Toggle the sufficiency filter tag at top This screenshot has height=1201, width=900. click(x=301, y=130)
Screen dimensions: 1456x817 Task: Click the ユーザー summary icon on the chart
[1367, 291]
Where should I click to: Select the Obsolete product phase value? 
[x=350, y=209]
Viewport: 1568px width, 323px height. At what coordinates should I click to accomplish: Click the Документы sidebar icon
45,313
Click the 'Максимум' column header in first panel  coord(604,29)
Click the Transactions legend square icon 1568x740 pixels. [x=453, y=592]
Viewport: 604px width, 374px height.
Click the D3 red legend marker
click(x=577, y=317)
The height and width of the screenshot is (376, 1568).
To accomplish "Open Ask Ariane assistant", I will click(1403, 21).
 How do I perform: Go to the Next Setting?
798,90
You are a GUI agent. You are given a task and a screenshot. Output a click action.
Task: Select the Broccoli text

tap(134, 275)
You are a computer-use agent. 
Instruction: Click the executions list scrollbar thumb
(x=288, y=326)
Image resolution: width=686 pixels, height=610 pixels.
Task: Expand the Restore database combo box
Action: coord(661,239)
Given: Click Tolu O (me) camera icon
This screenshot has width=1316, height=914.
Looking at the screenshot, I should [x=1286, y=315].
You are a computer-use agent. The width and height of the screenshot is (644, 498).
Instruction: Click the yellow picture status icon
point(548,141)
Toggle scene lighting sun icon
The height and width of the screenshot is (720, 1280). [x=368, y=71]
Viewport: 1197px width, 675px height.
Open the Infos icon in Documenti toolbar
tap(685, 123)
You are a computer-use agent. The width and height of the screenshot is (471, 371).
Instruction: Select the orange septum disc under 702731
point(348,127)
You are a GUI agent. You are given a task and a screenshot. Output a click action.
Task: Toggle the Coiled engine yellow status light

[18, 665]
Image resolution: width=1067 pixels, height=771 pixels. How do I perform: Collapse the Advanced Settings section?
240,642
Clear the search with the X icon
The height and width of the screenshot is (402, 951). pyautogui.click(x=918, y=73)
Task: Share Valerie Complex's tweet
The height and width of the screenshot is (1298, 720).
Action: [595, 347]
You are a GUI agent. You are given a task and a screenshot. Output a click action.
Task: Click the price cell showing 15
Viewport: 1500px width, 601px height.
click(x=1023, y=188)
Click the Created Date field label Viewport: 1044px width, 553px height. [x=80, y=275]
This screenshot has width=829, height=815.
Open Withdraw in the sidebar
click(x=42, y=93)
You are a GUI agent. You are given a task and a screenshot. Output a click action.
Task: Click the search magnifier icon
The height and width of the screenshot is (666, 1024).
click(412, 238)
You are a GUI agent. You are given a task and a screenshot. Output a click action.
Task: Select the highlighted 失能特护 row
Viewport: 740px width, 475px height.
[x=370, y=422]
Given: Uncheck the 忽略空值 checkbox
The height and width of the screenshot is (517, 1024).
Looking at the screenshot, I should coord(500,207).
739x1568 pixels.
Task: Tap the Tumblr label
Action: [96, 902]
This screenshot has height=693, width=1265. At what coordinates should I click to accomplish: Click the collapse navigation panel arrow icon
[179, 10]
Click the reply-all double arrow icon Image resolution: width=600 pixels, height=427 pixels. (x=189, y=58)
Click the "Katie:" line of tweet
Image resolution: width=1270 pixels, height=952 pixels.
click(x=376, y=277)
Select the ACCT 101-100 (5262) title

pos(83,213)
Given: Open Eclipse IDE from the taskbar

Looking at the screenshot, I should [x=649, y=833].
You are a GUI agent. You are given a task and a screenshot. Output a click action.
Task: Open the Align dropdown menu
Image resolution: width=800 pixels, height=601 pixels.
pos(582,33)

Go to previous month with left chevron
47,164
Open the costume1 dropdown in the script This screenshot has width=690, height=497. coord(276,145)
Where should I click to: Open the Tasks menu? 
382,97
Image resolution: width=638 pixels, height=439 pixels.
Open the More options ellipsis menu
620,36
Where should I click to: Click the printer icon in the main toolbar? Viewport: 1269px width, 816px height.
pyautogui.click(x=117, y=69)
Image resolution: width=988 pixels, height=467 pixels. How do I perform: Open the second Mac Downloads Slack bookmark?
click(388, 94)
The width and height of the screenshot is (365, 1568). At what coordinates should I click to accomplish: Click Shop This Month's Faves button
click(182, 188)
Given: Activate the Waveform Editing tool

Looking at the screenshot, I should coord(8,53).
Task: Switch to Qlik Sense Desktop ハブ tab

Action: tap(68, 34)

★ ★ ★ ★

Copy out the lines starting with the line that contains "Click the Created" and ending with the line that contains "click(412, 238)", with both of those included and nothing altered.

- The output:
Click the Created Date field label Viewport: 1044px width, 553px height. [x=80, y=275]
This screenshot has width=829, height=815.
Open Withdraw in the sidebar
click(x=42, y=93)
You are a GUI agent. You are given a task and a screenshot. Output a click action.
Task: Click the search magnifier icon
The height and width of the screenshot is (666, 1024).
click(412, 238)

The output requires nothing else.